Она кормила их своим птичьим молоком, пела им особые нежные воркующие песенки. Не видя их хотя бы сутки, начинала смертельно тосковать.

Эти зеркала-дети заменили ей того, от имени которого Птица сказала однажды, повиснув вниз головой, сказала четко и внятно:
- Папа, я убит.

И повторила, переведя дух:
- Папа! Я… убит.

***

30 марта седьмого года  в сдвинутый декретами и указами на два часа полдень вновь  застонали чайки над двором-колодцем, порушенным, захламленным рейдерской беспредельной ненасытностью.

И снова нахлынула, сдавила тоска, которой  - ни меры, ни края.
Ощущение зыбкой вокзально-временной пристроенности рухнуло.

И вновь зовуще-тревожный зов чаек разорвал небо над Фонтанкой, над мостом с фонарями и золотолапыми единорогами, над красотой улицы Зодчего Росси и дальним, с сожженным зимним пожаром главным куполом собора Измайловского полка, ворвался в порушенную чужой жадностью квартирку.

Женщина, взглянув на портрет сына, сделанный ими в тот вечер, когда кончались первые их сутки без него, подумала:
- Завтра мы будем у тебя. Только бы хватило сил.
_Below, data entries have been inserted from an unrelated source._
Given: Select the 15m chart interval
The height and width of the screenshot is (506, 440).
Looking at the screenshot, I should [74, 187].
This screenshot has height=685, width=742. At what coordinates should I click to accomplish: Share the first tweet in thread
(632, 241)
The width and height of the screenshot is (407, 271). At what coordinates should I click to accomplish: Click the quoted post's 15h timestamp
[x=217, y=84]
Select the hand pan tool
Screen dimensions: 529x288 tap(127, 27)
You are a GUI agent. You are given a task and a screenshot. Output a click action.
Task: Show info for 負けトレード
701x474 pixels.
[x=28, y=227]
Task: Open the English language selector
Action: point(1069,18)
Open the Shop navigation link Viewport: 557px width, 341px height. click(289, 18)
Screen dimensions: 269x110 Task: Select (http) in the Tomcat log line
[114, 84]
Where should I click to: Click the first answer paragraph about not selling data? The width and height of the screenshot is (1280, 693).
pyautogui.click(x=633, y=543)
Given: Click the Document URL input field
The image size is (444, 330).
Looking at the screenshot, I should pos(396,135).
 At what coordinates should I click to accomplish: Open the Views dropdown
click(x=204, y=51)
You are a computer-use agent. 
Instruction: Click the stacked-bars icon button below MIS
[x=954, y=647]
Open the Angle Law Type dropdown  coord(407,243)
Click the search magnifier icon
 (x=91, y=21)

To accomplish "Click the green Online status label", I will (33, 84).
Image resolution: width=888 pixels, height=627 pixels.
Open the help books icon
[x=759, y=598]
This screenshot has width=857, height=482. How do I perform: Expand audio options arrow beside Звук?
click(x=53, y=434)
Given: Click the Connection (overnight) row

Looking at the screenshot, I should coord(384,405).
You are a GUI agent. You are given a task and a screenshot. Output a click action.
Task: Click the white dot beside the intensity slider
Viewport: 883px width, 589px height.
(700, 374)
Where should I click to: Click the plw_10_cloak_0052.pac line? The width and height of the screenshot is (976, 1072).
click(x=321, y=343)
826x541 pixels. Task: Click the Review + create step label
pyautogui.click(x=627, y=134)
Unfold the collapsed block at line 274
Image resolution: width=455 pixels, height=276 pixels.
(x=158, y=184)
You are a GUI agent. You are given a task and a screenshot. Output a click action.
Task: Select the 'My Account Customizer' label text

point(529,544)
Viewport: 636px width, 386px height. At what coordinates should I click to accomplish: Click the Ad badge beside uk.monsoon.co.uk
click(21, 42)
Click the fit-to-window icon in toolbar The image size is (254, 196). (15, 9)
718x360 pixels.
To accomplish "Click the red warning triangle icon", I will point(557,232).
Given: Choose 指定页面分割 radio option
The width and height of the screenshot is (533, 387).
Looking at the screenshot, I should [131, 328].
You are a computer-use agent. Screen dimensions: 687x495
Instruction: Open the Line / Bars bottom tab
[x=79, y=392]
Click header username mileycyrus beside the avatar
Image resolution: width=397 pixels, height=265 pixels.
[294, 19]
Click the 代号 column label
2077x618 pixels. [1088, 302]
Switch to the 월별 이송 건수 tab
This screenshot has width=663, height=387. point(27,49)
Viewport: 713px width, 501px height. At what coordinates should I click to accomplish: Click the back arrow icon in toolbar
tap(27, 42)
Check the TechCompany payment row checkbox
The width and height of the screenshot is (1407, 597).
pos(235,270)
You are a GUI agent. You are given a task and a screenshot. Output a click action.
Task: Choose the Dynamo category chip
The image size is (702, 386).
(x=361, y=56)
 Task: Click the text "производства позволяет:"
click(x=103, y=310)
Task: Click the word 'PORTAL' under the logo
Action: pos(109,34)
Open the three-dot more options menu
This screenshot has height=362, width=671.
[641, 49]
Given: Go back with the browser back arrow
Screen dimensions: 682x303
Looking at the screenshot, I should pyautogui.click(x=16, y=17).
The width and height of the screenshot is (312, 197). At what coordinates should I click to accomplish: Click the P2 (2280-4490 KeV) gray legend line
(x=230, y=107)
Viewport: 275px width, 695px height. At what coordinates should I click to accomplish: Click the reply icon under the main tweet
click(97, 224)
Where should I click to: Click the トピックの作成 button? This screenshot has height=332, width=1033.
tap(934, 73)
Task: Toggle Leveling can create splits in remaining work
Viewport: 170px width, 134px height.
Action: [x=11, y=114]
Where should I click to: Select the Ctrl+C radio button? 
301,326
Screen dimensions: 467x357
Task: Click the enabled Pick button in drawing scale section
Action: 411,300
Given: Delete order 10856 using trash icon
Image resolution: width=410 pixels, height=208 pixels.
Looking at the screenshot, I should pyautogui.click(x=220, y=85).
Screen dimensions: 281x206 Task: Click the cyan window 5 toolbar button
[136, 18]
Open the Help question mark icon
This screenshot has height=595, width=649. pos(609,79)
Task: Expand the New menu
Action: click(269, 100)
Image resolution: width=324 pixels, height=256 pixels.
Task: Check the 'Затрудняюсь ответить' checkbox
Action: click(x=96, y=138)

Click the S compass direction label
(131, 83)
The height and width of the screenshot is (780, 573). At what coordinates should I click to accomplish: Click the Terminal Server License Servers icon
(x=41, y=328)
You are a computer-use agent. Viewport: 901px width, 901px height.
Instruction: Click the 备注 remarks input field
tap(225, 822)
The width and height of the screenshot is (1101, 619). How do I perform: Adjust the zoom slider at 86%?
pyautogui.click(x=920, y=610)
Только бы…

***

...На пустынном песчаном пляже, где от горизонта до горизонта не было ни человека,  ни следа, обхватив руками загорелые коленки, сидел лицом к морю белоголовый мальчик.
На его плече был зеленый, с оранжевым ожерельем на шее, попугай.
Справа от них зыбко струился тонкий, почти прозрачный силуэт девчоночки в коротеньком белом платье.
 
Между ними, чуть позади, сидела на песке женщина, неподвижная, словно высеченная из желтого песчаника.

И только волосы ее - такие же светлые, как у мальчика, - казалось, всего мгновение до этого откинул назад неслышимый порыв ветра.
 
Позади них, неслышно и охранно, стоял высокий сильный мужчина.

Из соснового прилеска, бесшумно ступая по сухой недвижной колючей траве, покрывавшей макушку дюны, вышла волчица, остановилась неподалеку от группы и втянула мощными влажными ноздрями воздух.
Постояв, волчица подошла к мужчине, лизнула его руку, израненную ею же в ее далеком детстве, когда она была щенком, с купированными - по людским канонам - ушами, прошла вперед, чуть ближе к морю, села.

Струилась тоненькая девочка, белоголовый малыш с зеленым попугаем на плече неотрывно глядел за горизонт. Волчица, которая любила их всех больше, чем вообще умеют любить люди, слушала море и дюны позади них .

Море приподнималось к горизонту. Не было ни волн, ни ветра, ни теней.